━━ PROVIDED PASSAGE ━━

Novel RNA biotech winds down after missing milestone in Bayer pact

Another Massachusetts biotech has reached the end of the road. NextRNA Therapeutics has begun winding down operations with a “heavy heart,” the company’s co-founder, president and CEO Dominique Verhelle, Ph.D., said in an Aug. 9 LinkedIn post.

NextRNA was focused on long noncoding RNA (lncRNA), a form of RNA that does not make proteins but instead regulates gene expression in various ways.

“As a nascent area of biology, we knew this would not be an easy journey,” Verhelle said. “But we persisted nonetheless because we believed that tackling unsolved scientific challenges and unmet patient needs requires pioneers who are willing to blaze new paths regardless (and unknowing) of the ultimate outcome.”

The Boston biotech is shuttering one year after inking a two-program oncology pact with Bayer worth up to $547 million in upfront and milestone payments. One of the programs was a preclinical lncRNA-targeting small molecule, while the other was undisclosed.

NextRNA's wind-down was precipitated by a delay in hitting a milestone in the Bayer deal, which would have extended NextRNA’s cash runway, as well as overall weak market dynamics, Verhelle told Endpoints News on Aug. 11. The company employs 27 staffers, Verhelle said to Endpoints.

The Bayer deal “helped shine a brighter light on the potential that lncRNAs represent as a new class of oncology targets,” Verhelle said on LinkedIn. “As our company’s journey draws to a close, I believe our efforts will help pave the way for others to explore this exciting space and its potential for patients.”

━━━

COMPLETE THE FOLLOWING:
**A.** According to the article on NextRNA's wind-down, what was the maximum value of the oncology pact with Bayer?
**B.** Write the next part of the article on NextRNA's wind-down, beginning after its final paragraph.

━━ EXTRACTED INFORMATION ━━

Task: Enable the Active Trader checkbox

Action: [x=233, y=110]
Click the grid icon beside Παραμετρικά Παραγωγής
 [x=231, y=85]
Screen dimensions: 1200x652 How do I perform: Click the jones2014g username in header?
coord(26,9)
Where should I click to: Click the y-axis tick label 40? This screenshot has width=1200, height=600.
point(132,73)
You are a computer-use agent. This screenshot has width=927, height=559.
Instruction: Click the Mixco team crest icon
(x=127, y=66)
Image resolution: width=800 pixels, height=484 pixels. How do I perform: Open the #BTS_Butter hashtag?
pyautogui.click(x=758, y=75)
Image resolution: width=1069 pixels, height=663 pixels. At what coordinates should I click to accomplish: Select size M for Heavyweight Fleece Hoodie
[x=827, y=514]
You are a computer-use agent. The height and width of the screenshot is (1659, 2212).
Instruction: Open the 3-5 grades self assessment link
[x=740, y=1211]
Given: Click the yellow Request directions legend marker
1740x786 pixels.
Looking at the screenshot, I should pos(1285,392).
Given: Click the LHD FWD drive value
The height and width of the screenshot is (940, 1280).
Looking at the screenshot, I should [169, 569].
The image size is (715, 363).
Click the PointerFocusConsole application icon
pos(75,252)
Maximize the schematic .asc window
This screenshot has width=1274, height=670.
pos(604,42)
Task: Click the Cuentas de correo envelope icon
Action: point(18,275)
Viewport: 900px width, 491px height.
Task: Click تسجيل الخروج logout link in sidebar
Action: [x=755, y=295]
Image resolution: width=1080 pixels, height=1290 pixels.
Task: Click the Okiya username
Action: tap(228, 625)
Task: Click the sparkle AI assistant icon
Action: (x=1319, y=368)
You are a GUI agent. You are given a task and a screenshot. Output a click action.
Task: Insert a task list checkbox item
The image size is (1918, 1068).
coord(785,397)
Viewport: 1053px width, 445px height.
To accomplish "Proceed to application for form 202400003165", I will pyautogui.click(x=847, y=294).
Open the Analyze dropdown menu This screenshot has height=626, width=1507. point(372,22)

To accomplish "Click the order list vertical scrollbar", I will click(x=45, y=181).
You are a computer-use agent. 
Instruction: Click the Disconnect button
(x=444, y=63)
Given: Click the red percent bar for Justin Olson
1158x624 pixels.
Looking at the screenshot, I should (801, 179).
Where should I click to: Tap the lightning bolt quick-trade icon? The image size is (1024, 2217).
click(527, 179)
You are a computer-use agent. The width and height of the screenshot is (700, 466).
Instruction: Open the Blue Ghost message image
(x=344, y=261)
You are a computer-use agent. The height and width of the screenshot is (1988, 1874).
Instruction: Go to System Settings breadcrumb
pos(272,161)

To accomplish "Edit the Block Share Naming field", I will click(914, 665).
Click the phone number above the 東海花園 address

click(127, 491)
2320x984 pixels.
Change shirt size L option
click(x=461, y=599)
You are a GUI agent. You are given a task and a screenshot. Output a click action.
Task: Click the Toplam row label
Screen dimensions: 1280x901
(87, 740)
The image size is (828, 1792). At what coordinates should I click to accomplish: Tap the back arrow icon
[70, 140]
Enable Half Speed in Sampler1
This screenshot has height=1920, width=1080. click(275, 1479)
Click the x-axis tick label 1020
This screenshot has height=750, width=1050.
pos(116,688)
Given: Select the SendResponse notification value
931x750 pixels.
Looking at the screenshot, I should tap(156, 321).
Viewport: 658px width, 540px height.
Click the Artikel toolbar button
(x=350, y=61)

━━━

RESPONSES BY ITEM NUMBER:
**A.** Up to $547 million in upfront and milestone payments.

**B.**
For its part, Bayer is continuing the work even without NextRNA by the Big Pharma’s side, a spokesperson confirmed to Fierce Biotech.

“Bayer remains fully committed to exploring the program we were working on in collaboration with NextRNA, further supporting our innovative portfolio in oncology,” the spokesperson said.

NextRNA launched in 2022 with $56 million in seed and series A funding. The biotech was based on the work of the Dana-Farber Cancer Institute’s Carl Novina, M.D., Ph.D., whose lab has made a number of discoveries related to the biology of lncRNAs and their role in cancers.

The shuttered biotech joins a suite of others that have shut down this year, including fellow Massachusetts outfits Lyndra Therapeutics, Octagon Therapeutics, iTeos Therapeutics and HC Bioscience, another company trying to advance a novel form of RNA into therapeutic use.